Question

I've checked out a solution from source control and opened it in Visual Studio. My assumption is that this solution compiled at one time (two years ago) and was deployed.

There is a project that contains datasets which I will call the "dataset project". The datasets have connection strings defined in the InitConnection() method in Designer.cs files that are looking for a Properties namespace.

[global::System.Diagnostics.DebuggerNonUserCodeAttribute()]
    private void InitConnection() {
        this._connection = new global::System.Data.SqlClient.SqlConnection();
        this._connection.ConnectionString = global::<some namespace>.Properties.Settings.Default.<some connectionStringName>;
    }

In Solution Explorer, I see a Settings.settings file that appears to be "missing." Indeed, the Properties folder is empty when I check it's contents. The missing settings are compile errors in each dataset.
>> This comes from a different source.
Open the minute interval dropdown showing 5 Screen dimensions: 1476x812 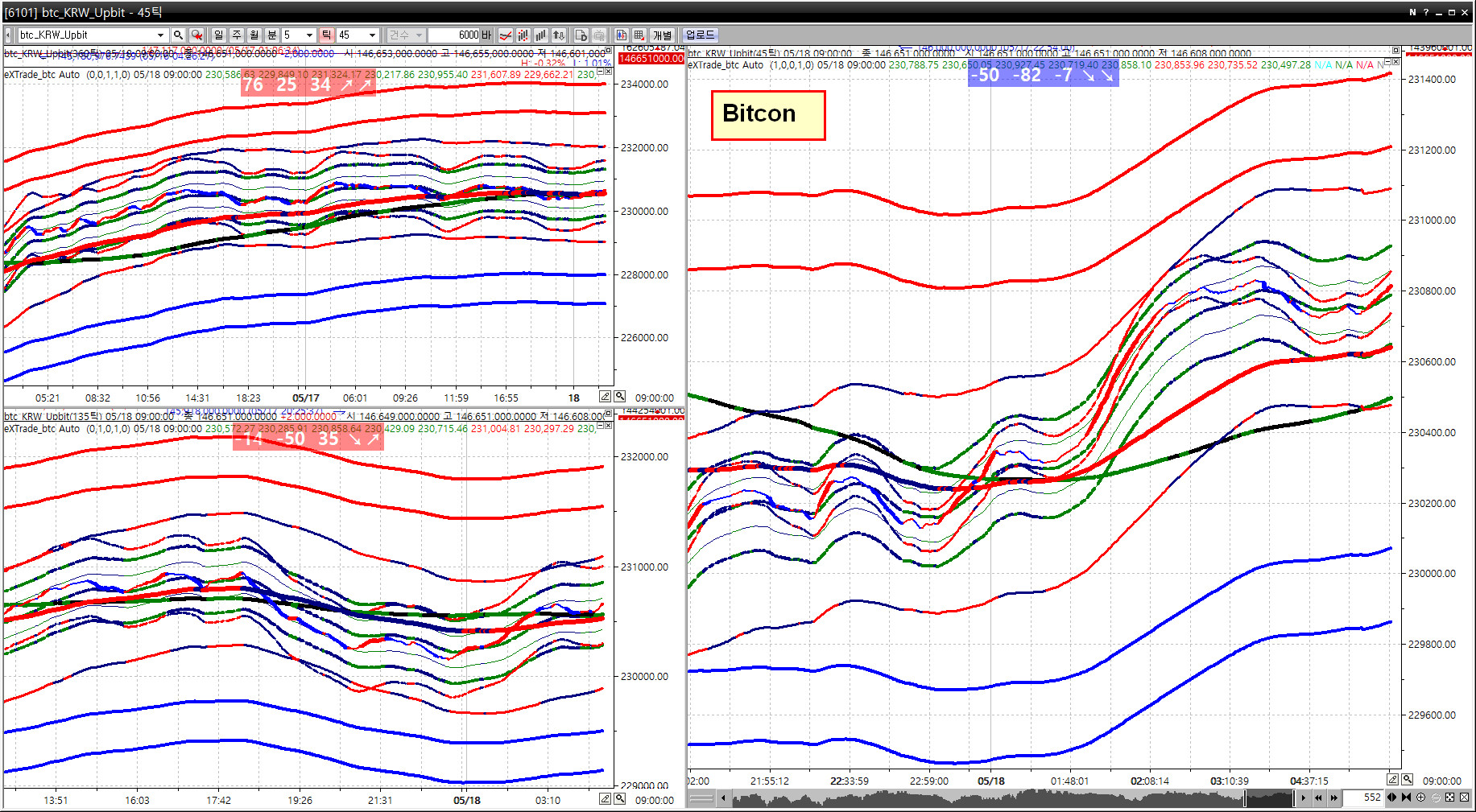pyautogui.click(x=309, y=35)
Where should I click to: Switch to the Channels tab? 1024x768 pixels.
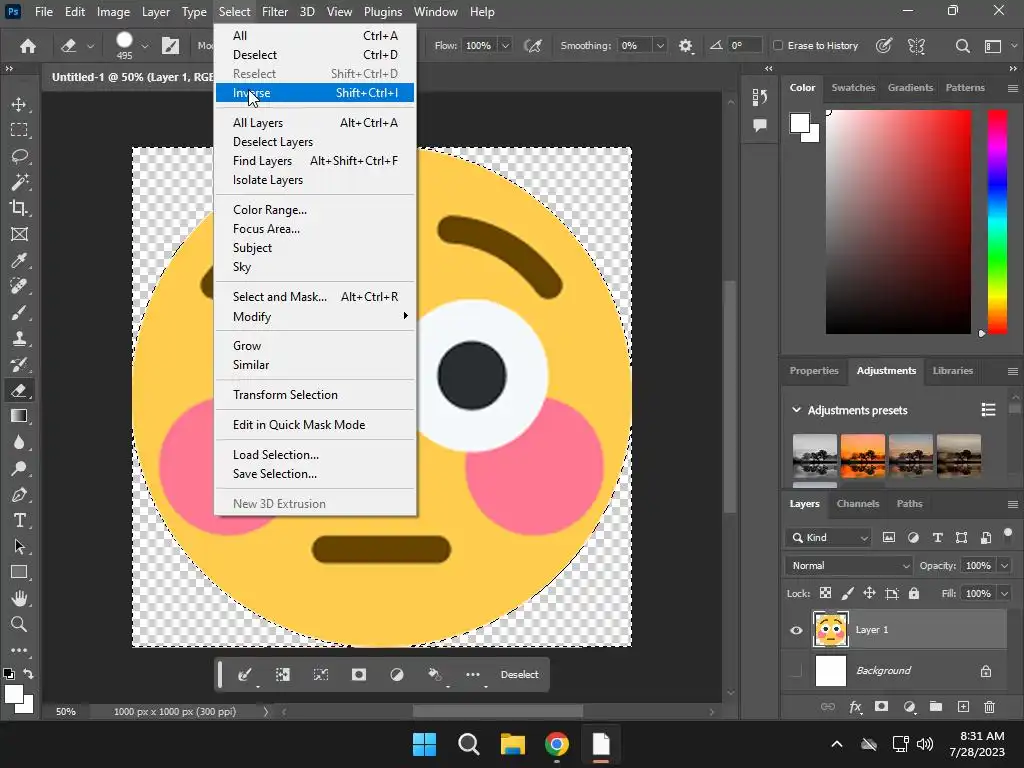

I've attempted to set the connection strings of the datasets to None, but it tries to save the new value to the .settings file, which fails with a "Warning 22 The custom tool 'SettingsSingleFileGenerator' failed while processing the file 'Properties\Settings.settings'.
" message -- ostensibly because the .settings file is missing.

A little more digging reveals a full compliment of connection strings found in another project which references the dataset project. But the dataset project does not (circularly) reference this other project and would have no way to use its connection strings that I'm aware of.

Can the .settings file be regenerated for the dataset project? Any reason why someone would delete .settings in the first place?

Thanks!

Was it helpful?

Solution

Figured it out.

I used Visual Studio to delete the phantom Settings.settings file under the Properties folder (the "phantom" file icon that the project thinks should be there because it's listed in the .csproj file). Then I opened the project Properties and went to the Settings tab. Visual Studio prompted me to create a new settings file. I happily obliged, and VS automagically imported the settings from app.config.

So it seems there is a way to regenerate the Settings.settings.